Search the records for "agent". Report every line where it occurs.

········

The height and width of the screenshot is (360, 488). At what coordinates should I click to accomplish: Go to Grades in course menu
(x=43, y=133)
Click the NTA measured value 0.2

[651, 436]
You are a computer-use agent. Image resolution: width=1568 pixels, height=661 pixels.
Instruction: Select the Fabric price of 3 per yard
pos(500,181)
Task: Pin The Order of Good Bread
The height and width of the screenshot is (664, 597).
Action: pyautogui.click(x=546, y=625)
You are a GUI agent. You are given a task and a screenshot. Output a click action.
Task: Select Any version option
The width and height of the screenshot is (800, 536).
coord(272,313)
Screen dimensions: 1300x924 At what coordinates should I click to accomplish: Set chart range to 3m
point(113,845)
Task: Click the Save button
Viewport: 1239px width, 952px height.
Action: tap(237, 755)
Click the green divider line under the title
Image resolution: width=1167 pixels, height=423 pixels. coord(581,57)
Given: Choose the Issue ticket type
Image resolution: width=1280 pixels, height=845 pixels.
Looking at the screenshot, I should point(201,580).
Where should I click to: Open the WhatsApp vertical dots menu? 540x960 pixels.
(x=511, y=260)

········

▶ FINAL ANSWER
You are a computer-use agent. Image resolution: width=1568 pixels, height=661 pixels.
You are a GUI agent. You are given a task and a screenshot. Output a click action.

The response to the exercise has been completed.